On a typical building project, the process begins with discovering the owner’s goals and priorities and then defining the size, the space and the function. Then, a designer creates the building designs and the phasing is decided once the design is complete. While this works well for new buildings, the problem with this approach on a phased project is that if the design does not accommodate the phasing, it becomes very difficult to determine how the MEP systems will serve all the spaces as each phase of the project moves along. “This is an issue we see not just with healthcare, (although it’s exasperated in healthcare because of the infectious control plan and how difficult that can be), but it’s really true of any phased project,” said Rector, “I’ve done some projects where we had to completely re-change the phasing because it didn’t match up.”
Constructability Means & Method
For projects that will have a long duration and be multi-phased, using a design-assist contractor can be very beneficial for building owners. In these situations, this contractor is selected early in the design phase and becomes a partner in determining the design, phasing and project cost.
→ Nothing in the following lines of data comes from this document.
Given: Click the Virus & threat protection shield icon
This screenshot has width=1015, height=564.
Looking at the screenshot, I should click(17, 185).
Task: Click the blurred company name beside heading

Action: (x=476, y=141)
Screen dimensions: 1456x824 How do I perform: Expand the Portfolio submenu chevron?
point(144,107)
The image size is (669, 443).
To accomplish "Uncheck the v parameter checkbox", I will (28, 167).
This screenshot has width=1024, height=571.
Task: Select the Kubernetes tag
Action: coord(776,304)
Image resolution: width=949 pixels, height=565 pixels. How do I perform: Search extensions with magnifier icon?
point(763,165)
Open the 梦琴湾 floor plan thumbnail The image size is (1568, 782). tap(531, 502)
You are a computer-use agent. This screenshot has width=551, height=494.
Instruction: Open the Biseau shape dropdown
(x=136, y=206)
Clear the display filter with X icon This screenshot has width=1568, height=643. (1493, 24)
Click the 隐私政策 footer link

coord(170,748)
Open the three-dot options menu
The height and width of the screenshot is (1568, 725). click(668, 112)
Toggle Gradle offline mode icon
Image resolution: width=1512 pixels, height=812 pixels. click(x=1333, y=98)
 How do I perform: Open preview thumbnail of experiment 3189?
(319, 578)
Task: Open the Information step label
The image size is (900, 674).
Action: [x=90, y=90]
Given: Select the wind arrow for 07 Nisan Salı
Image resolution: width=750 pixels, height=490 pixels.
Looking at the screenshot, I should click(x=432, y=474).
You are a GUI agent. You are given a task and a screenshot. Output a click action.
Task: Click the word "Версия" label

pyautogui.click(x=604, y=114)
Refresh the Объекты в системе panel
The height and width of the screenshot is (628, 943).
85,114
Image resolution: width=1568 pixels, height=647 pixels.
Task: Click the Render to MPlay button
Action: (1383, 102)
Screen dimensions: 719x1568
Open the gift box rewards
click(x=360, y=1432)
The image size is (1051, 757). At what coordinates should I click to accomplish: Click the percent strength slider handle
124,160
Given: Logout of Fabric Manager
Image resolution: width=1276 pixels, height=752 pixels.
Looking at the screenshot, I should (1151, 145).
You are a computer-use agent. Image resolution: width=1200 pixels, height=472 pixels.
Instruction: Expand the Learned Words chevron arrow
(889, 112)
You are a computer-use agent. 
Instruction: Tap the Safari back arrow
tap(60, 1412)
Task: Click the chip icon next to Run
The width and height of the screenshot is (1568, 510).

The typical selection process for a design-assist contractor starts, roughly, around the schematic design (SD) phase or once an owner has assembled basic project information including concept, size, system, time-frame, etc. This information is included in a request for proposal (RFP) and either advertised publicly or given directly to potential design-build contractors. Proposals are typically based upon labor rates, material rates and mark up and would usually include a pre-construction fee. That pre-construction fee is the design-assist contractor’s portion of the process. They partner with the designer in assembling a design to accommodate the owner’s project goals, project budget, and project timeframe. This process ensures a viable project with project phasing that integrates with the design.
Once the construction drawings (CDs) are completed, the design-assist contractor then assembles a final GMP (Gross Maximum Price) proposal for the owner’s and designer’s review. At this point if the pricing is not acceptable, the owner can opt out of continuing to work with the specific GMP contractor. This would be unusual, but it does give the owner the opportunity to change the team if they need to. If the owner goes that route, design team could solicit multiple proposals or bids. The intent of this process is pull construction expertise into the design phase with the ultimate goal of creating a smoother construction process with less unknowns with regards to scheduling and cost.